Statistical multifragmentation model with discretized energy and the generalized Fermi breakup. I. Formulation of the model
S.R. Souza, B.V. Carlson, R. Donangelo, W.G. Lynch, and M.B. Tsang

TL;DR
This paper develops an efficient implementation of the statistical multifragmentation model incorporating the generalized Fermi breakup, enabling practical calculations for large, highly excited nuclear systems and comparing results with existing decay codes.
Contribution
It introduces a computationally efficient method based on recursion formulas to apply the generalized Fermi breakup within the statistical multifragmentation model to large systems.
Findings
The new implementation is computationally efficient for large systems.

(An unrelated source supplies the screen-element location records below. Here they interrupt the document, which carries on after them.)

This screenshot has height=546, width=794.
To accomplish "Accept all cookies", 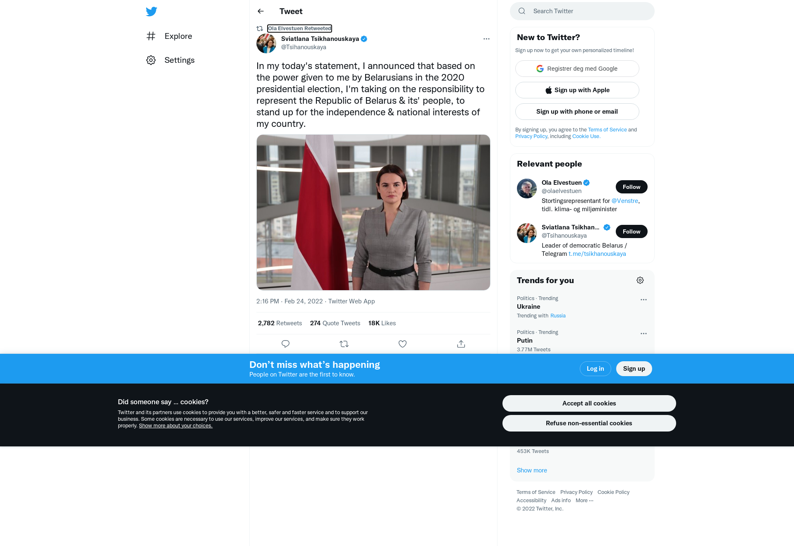I will pos(589,403).
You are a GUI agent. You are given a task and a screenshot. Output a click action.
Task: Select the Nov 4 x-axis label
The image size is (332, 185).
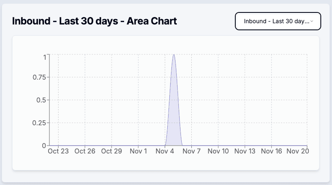tap(165, 151)
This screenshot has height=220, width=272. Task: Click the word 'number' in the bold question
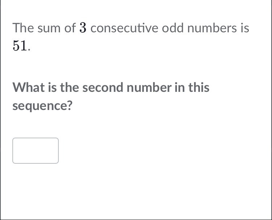pos(149,87)
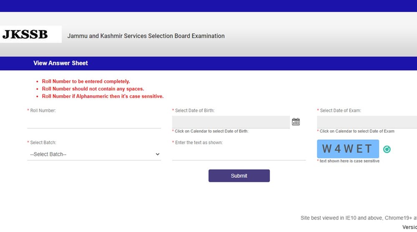Click the W4WET captcha image
The image size is (417, 232).
point(348,149)
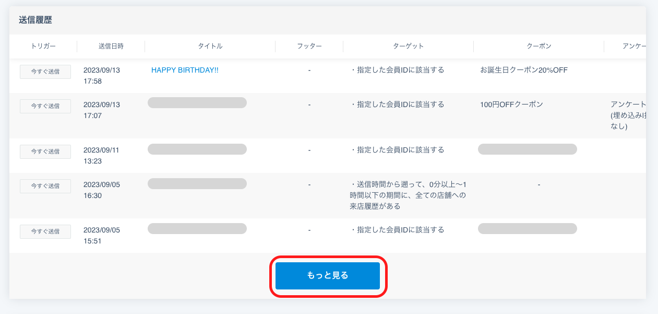Viewport: 658px width, 314px height.
Task: Select the トリガー column header
Action: point(43,46)
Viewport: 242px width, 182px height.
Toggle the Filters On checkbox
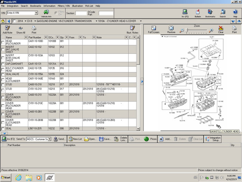pyautogui.click(x=56, y=13)
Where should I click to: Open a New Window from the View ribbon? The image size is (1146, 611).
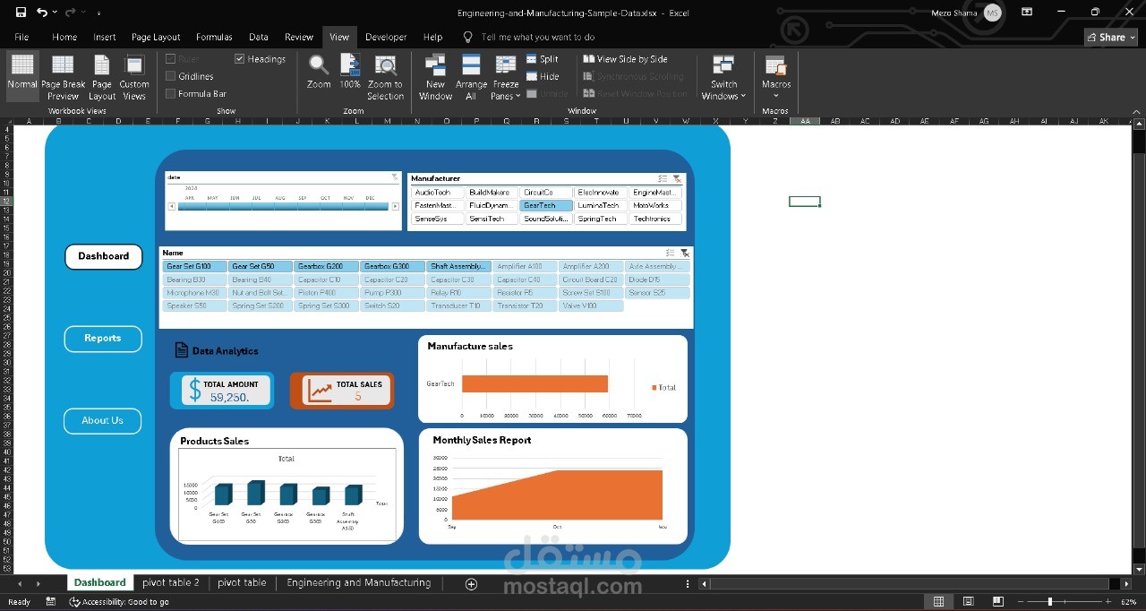coord(435,72)
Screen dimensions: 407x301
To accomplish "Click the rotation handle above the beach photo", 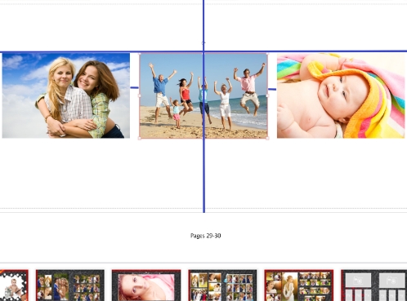I will 204,43.
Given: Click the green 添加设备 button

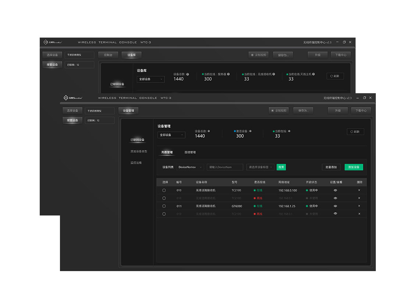Looking at the screenshot, I should (353, 167).
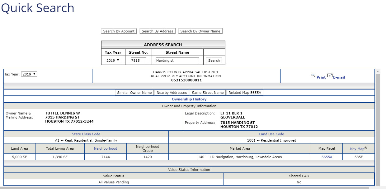Screen dimensions: 386x189
Task: Open the 5655A map facet link
Action: point(327,157)
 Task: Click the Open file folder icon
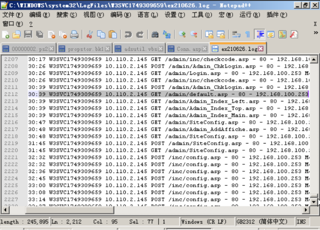click(16, 35)
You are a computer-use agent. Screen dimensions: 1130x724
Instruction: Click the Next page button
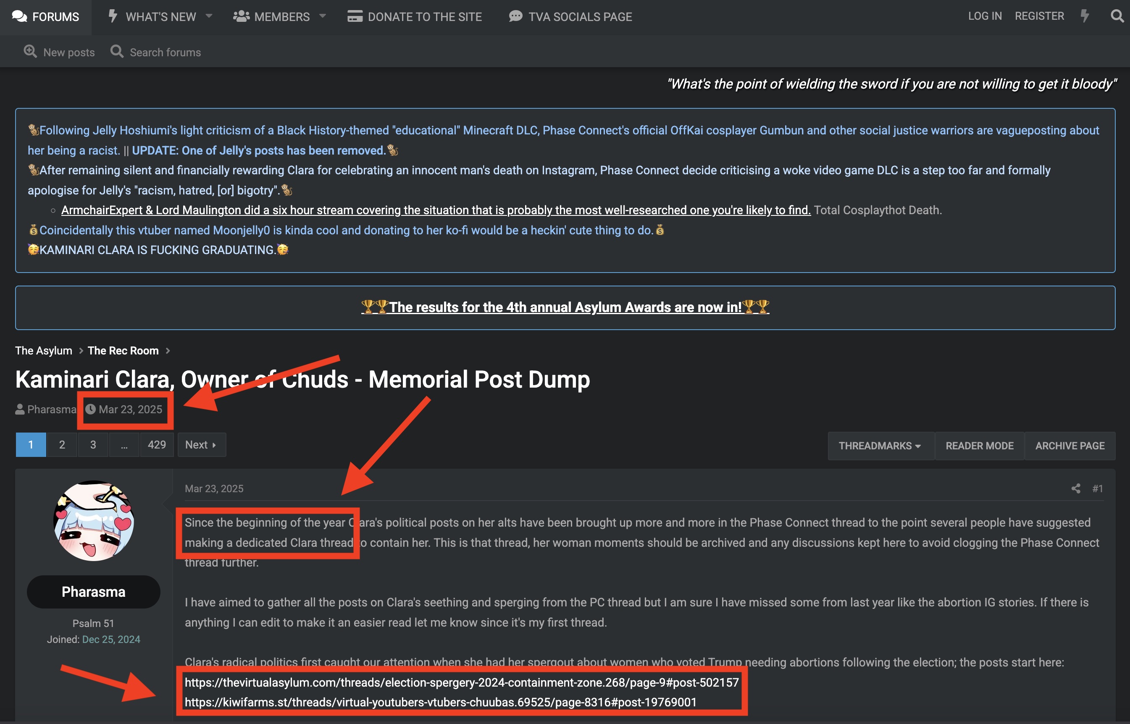[201, 445]
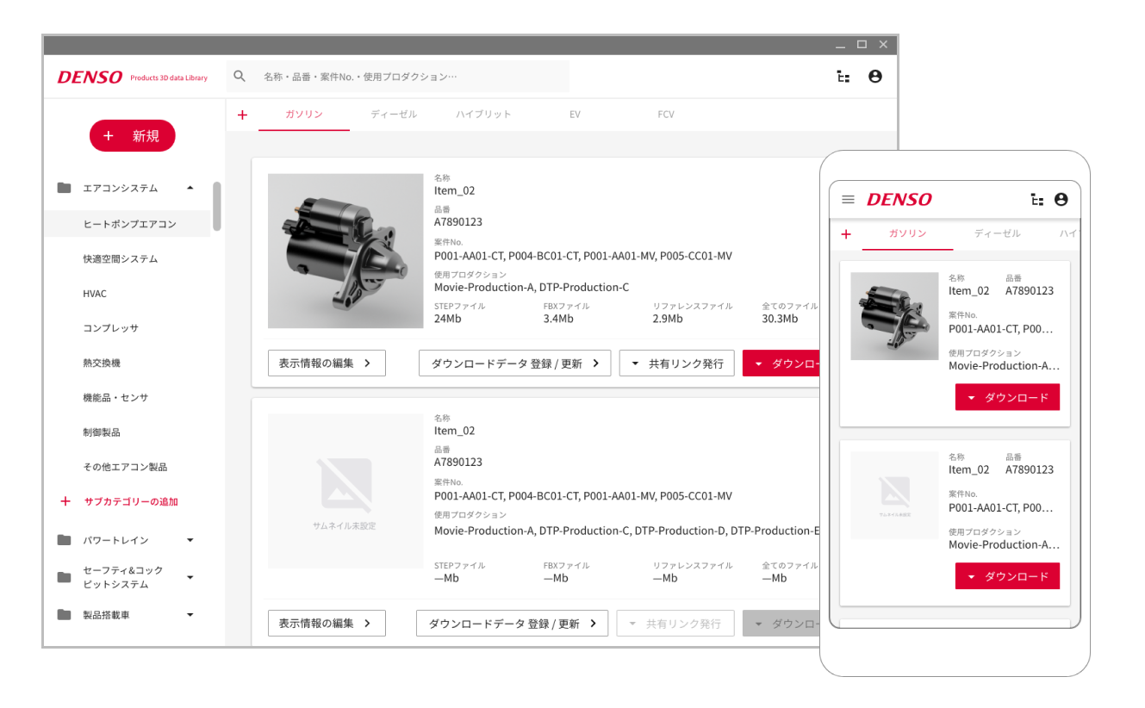Switch to the ディーゼル tab on desktop
1145x708 pixels.
coord(394,115)
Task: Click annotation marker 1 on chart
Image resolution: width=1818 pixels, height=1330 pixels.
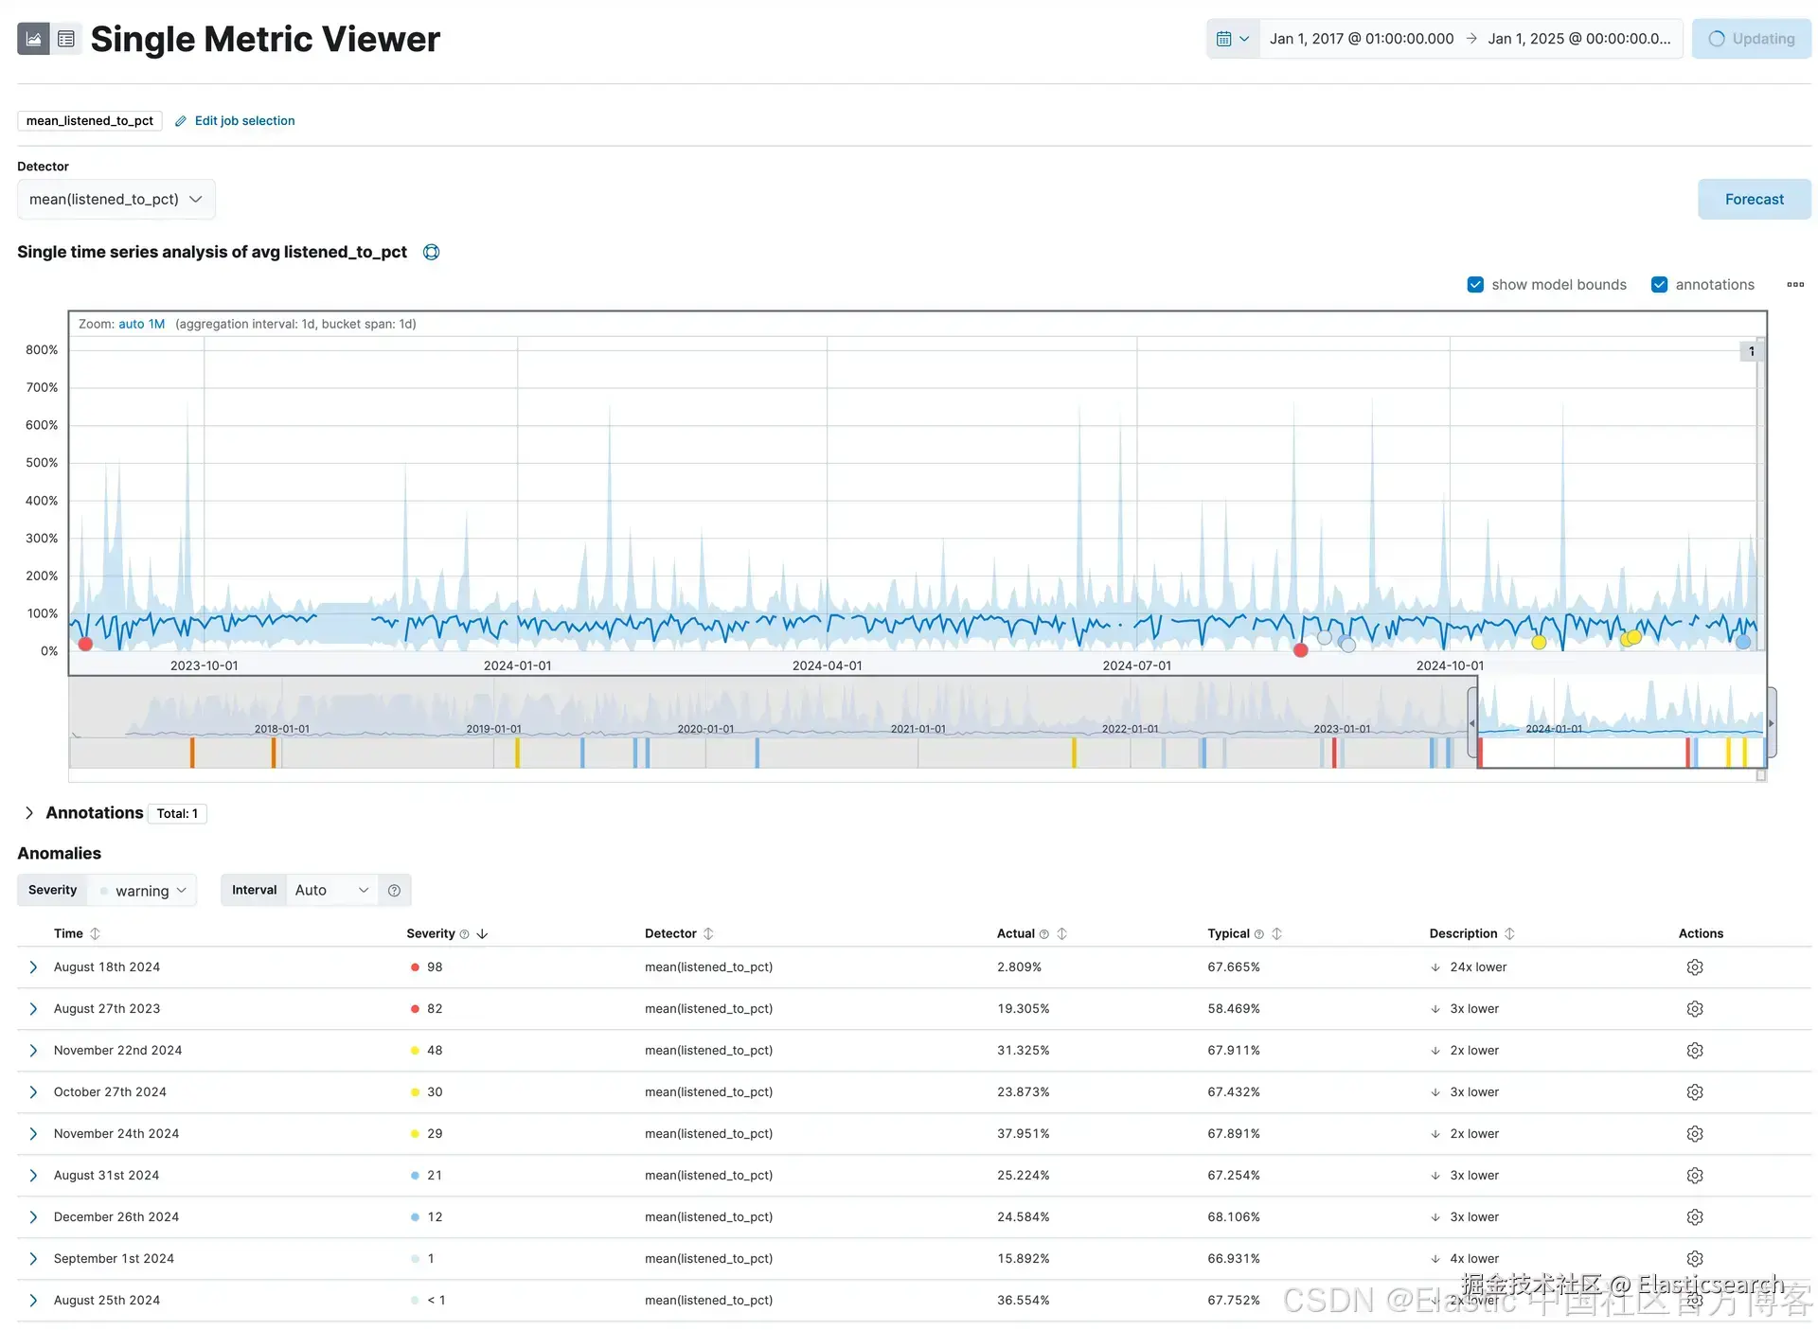Action: point(1751,351)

Predictions are similar to those of the GEMINI++ decay code.
The model effectively accounts for excited state contributions in nuclear decay simulations.
Abstract
The Generalized Fermi Breakup recently demonstrated to be formally equivalent to the Statistical Multifragmentation Model, if the contribution of excited states are included in the state densities of the former, is implemented. Since this treatment requires the application of the Statistical Multifragmentation Model repeatedly on the hot fragments until they have decayed to their ground states, it becomes extremely computational demanding, making its application to the systems of interest extremely difficult. Based on exact recursion formulae previously developed by Chase and Mekjian to calculate the statistical weights very efficiently, we present an implementation which is efficient enough to allow it to be applied to large systems at high excitation energies. Comparison with the GEMINI++ sequential decay code shows that the predictions obtained with our treatment are fairly similar…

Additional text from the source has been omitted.